== ABOUT THIS TASK ==
Find the line with "This screenshot has width=1094, height=813." in the entries below, then reproduce it and every line after it down to and including the line with "Given: Click the green 準 icon on 09/10 row", exactly.

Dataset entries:
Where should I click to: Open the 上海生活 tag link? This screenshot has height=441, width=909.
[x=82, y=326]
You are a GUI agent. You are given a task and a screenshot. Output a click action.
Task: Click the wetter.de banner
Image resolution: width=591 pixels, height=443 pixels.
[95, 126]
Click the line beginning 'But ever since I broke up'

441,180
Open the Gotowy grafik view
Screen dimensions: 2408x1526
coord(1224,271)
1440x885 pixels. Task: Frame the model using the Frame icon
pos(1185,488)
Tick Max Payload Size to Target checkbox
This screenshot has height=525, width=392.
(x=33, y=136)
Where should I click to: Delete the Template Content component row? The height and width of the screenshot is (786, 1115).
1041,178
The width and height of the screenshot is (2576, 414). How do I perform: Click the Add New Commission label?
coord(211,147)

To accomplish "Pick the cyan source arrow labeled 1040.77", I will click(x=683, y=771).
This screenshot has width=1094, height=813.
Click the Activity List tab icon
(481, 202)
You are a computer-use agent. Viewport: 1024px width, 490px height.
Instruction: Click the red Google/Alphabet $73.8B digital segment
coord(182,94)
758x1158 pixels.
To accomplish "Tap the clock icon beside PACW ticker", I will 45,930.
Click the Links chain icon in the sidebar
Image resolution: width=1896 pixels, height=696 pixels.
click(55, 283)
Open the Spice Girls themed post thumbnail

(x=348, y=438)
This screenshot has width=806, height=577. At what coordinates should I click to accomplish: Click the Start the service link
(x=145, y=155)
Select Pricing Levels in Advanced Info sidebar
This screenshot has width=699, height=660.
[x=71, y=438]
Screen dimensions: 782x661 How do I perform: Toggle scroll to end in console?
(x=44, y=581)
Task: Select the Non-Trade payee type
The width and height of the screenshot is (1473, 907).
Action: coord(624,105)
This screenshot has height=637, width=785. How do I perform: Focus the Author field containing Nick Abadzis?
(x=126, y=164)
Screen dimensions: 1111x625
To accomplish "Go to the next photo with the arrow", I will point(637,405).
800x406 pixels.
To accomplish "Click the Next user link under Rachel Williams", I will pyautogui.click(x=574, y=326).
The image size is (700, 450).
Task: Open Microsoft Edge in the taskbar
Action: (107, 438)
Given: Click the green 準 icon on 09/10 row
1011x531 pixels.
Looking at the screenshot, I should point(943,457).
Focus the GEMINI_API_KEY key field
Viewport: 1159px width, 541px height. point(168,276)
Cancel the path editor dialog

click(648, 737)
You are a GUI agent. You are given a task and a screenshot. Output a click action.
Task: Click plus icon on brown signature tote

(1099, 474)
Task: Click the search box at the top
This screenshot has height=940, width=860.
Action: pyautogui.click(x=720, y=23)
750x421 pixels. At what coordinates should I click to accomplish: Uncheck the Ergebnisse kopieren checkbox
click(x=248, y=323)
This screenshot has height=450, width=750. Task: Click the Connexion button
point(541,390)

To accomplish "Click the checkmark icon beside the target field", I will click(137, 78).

== FINISHED EXERCISE ==
This screenshot has width=1094, height=813.
Click the Activity List tab icon
(481, 202)
You are a computer-use agent. Viewport: 1024px width, 490px height.
Instruction: Click the red Google/Alphabet $73.8B digital segment
coord(182,94)
758x1158 pixels.
To accomplish "Tap the clock icon beside PACW ticker", I will 45,930.
Click the Links chain icon in the sidebar
Image resolution: width=1896 pixels, height=696 pixels.
click(55, 283)
Open the Spice Girls themed post thumbnail

(x=348, y=438)
This screenshot has width=806, height=577. At what coordinates should I click to accomplish: Click the Start the service link
(x=145, y=155)
Select Pricing Levels in Advanced Info sidebar
This screenshot has width=699, height=660.
[x=71, y=438]
Screen dimensions: 782x661 How do I perform: Toggle scroll to end in console?
(x=44, y=581)
Task: Select the Non-Trade payee type
The width and height of the screenshot is (1473, 907).
Action: coord(624,105)
This screenshot has height=637, width=785. How do I perform: Focus the Author field containing Nick Abadzis?
(x=126, y=164)
Screen dimensions: 1111x625
To accomplish "Go to the next photo with the arrow", I will point(637,405).
800x406 pixels.
To accomplish "Click the Next user link under Rachel Williams", I will pyautogui.click(x=574, y=326).
The image size is (700, 450).
Task: Open Microsoft Edge in the taskbar
Action: (107, 438)
Given: Click the green 準 icon on 09/10 row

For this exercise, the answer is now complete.